Жизнь в закрытой лаборатории не мешает Принцу быть в курсе трендов современности. В его внутреннем мире, за которым можно подглядывать с помощью специальных гарнитур и хитрых кибернетических приставок (предметный мир «Апельсинов» Григорьян разработал самым подробным образом, охватить глазом все детали реквизита невозможно), присутствуют и продажный суд, и страхи перед вакцинацией от ковида, и стандарты клоунов и супергероев, по отношению к советскому антуражу вроде бы анахроничные. Но почему же полноценная телесность представляется постановщикам экстремально важной?
Псевдосоветская эстетика мстит спектаклю, поставленному в 2021 году, на этическом уровне.
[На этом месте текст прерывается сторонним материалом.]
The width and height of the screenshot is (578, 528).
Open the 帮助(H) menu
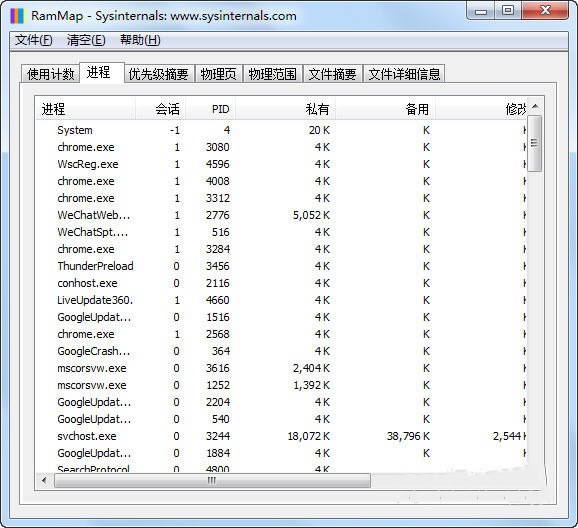coord(140,40)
Сомнительно выглядит не только преподнесение телесной неполноты Принца как проблемы и недостатка или представление изначально отрицательного министра Леандра в облике стиляги в клетчатом пиджаке (все костюмы – Влада Помиркованая). Самой уязвимой оказывается линия научного единства Челия и Фата-Морганы, оно же единство семейное. Обнаружив, что соперничество этих персонажей прописано в тексте отчетливее, чем в музыке, Григорьян и Кухаренко сочинили для них собственную историю. Верная соратница, готовая находить ошибки в расчетах мужа, спасающая собственным трюком парадный эксперимент от провала, благодарности удостаивается камерно, а раздражения по случаю собственных идей — вполне публично, но безропотно прощает мужу и обесценивание, и вероломное заточение. Их наполненный книгами и старорежимным профессорским уютом дом в финале примет и Принца с его Нинеттой: утопия досоветского прошлого смыкается с фантастическим приветом из будущего, и выстроен этот дом на сцене точно там, где и павильон визуализации фантазий Принца. Радость интеллигентов в белых лабораторных халатах выглядит и звучит удивительно натурально — ни мизансцена, ни музыкальная интонация не позволяют заподозрить в этой бравурности скрытый смысл, иронию или любой другой механизм дистанцирования от успешной и полной советизации прошлого, будущего и сказочного.